Tell me about some of your favourite research you’ve done for the record.
I really loved learning from firefighters. One of the questions that I asked them is ‘How many ways are there to put out a fire?’ And it was incredible to just hear their experience and all their different specialities, from creating new materials, like fire suppressants, to using mud or dirt and using fire to put out fires. So when I was working on the video transmissions, of which there’s one for each song on the album, they all involve a way to put out a fire.
How did you decide on the album’s title?
I love communication systems that are not from this world. And I feel like a lot of people connect with numbers through seeing repetition, through synchronicities and things like that. And I have my own ways of listening. I saw [the word] clearing over and over again. Countless times. It just kept appearing. I didn’t understand what the communication was initially. And then I figured it out.
A clearing is a space where there was total loss, where, at some point, it was a full forest and a very alive garden. And now it is full of ashes and seemingly without life. But the reality of a clearing is that all of life is held within the ashes. So ‘CLEARING’ is a space where you can feel the potential of growth, but you can’t see it. You can feel that something is about to move beyond its form, but it’s not physically present. There’s something in the stillness of a clearing that I find really compelling.
In addition to that, there’s the process of clearing, where things settle to the bottom so that the water is clear. Where there was once so much commotion that you can’t see through something, and you have to wait for it to clear, the process of it clearing is one that involves trust. Trusting that those particles will rest so that you can see through the water. Clearing holds release, it holds loss, but it also is actively present. It’s an action of clearing something.

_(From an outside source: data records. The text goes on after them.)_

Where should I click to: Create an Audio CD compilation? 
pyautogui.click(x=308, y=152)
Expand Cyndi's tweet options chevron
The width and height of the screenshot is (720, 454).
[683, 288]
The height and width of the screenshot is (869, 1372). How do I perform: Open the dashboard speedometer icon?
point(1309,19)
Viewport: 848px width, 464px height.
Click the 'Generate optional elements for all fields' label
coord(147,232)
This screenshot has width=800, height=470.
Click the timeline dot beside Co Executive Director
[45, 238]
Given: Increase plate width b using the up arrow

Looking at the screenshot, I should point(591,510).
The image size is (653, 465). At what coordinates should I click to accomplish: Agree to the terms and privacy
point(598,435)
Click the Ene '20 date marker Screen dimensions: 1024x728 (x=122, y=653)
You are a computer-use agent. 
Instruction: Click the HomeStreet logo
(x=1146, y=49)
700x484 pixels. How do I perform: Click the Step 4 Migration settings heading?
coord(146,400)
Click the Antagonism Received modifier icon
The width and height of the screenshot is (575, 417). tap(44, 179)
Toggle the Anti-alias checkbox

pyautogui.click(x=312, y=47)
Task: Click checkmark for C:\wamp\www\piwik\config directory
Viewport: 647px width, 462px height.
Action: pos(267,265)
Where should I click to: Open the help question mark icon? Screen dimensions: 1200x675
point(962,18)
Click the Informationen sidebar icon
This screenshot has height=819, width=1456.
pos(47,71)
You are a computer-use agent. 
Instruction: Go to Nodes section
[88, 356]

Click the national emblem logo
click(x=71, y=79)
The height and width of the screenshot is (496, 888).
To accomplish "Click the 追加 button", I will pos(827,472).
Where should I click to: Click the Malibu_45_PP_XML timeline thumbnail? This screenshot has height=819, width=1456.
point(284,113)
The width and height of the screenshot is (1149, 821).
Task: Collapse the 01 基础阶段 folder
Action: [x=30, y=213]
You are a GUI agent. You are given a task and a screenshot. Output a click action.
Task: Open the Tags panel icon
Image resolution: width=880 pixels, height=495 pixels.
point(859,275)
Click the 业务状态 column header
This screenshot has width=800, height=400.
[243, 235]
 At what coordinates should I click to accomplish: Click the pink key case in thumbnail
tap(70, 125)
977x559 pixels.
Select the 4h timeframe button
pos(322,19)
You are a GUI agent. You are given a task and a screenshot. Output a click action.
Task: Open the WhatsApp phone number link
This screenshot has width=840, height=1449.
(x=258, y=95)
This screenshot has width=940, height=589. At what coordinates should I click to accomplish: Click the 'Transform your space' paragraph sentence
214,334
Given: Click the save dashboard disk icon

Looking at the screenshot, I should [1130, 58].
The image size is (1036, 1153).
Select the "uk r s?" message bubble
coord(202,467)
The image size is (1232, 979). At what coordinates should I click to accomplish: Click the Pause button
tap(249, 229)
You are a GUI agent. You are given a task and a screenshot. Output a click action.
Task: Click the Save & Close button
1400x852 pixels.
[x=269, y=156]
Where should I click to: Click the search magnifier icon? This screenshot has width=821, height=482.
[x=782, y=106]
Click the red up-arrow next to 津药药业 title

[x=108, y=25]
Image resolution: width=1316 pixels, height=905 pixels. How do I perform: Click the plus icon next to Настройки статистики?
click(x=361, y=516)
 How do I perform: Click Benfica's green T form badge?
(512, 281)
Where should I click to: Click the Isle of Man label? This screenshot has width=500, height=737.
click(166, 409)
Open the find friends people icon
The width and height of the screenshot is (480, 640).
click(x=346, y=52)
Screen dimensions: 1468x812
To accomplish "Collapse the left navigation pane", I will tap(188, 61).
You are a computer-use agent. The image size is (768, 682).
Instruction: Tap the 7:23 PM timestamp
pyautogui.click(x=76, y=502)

It’s this word that has this illusion of absence, but for me, it holds this incredible presence of something becoming, of what is coming through in its next form.
Is there a song on the album that resonates with you the most?
“Only Living For You” is one that’s really close to my heart. It’s so hard for me to listen to that song, still. That one feels like you are a bird and you open your wings for the first time. It’s cold and there’s that feeling that it’s really sensitive. I feel that way about “Oil + Honey” too. That song came in the most organic way, working with Jónsi and Alex Somers and it also has a childrens’ choir. That was a birthday present to me, Alex asked the childrens’ choir he was working with to sing that one.
There’s just so much love embedded into the songs for me, interpersonally, and I hope that extends outward and other people feel cared for. Listening to it feels so vital for me. It’s such a recharge. And for a long time, it was extremely difficult and it was really scary for me to listen to. Now, I feel really held by it in a way that extends beyond this time right now. It involves past versions of me, future versions of my girlfriend, my best friend, people that I love and feel inspired by. It’s a real amalgamation.
Was there a point when you thought it was too scary, too much for you to share this with the world?
Definitely. It’s about the work. I feel like I’m a guardian of the songs. I take care of them. I’m their caregiver. They really came through for a reason. And now it’s up to me to circulate them and set them free. That’s a practice that I’m in, in general. How much can I release? In a literal way and also in an emotional way.
How present can I be? How much can I let go of in this lifetime? The songs have been really transformative for me. So I think that it is time to also share them and really turn them over and turn them out through my fingers.